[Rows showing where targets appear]
-*-
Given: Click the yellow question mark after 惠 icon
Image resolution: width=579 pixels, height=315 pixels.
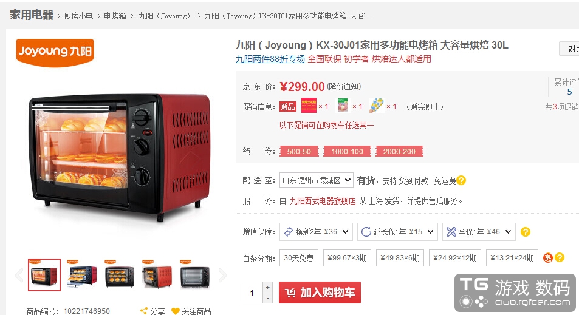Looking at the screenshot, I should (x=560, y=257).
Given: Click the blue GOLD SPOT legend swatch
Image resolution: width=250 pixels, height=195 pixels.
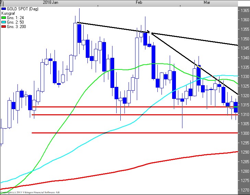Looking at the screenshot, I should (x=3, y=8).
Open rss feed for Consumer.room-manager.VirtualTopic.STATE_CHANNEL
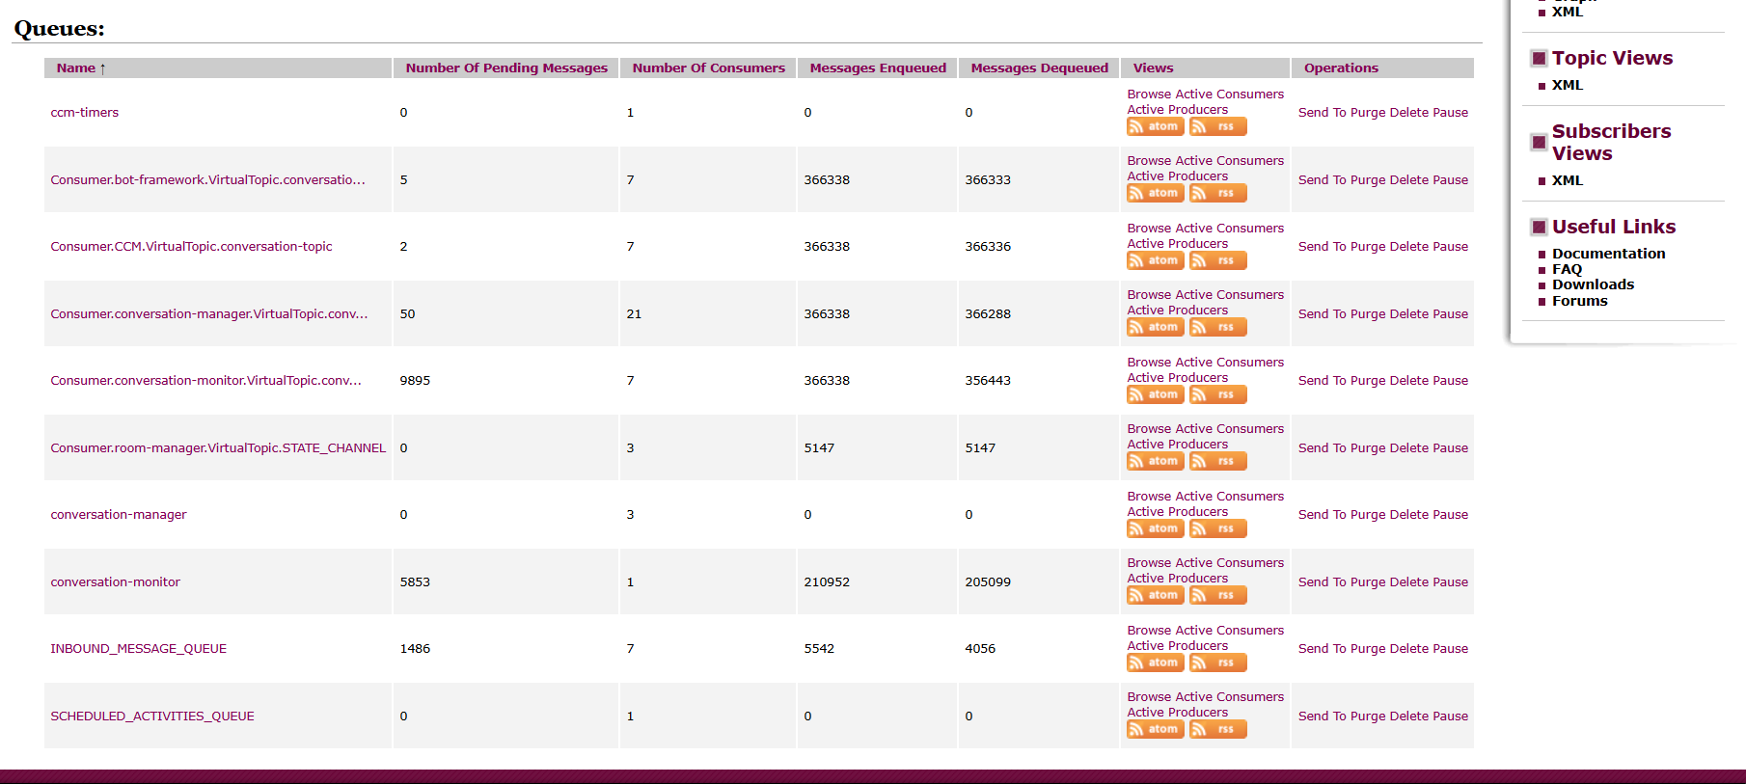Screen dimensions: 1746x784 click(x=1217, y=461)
-*-
» PROBLEM DETAILS: Swap "Image resolution" for "Screenshot size" throughout the rows above and keep everything else the same. Omit the pictures from your answer.

» COMPLETE OUTPUT:
Given: Click the yellow question mark after 惠 icon
Screenshot size: width=579 pixels, height=315 pixels.
Looking at the screenshot, I should (x=560, y=257).
Given: Click the blue GOLD SPOT legend swatch
Screenshot size: width=250 pixels, height=195 pixels.
Looking at the screenshot, I should (x=3, y=8).
Open rss feed for Consumer.room-manager.VirtualTopic.STATE_CHANNEL
Screen dimensions: 1746x784 click(x=1217, y=461)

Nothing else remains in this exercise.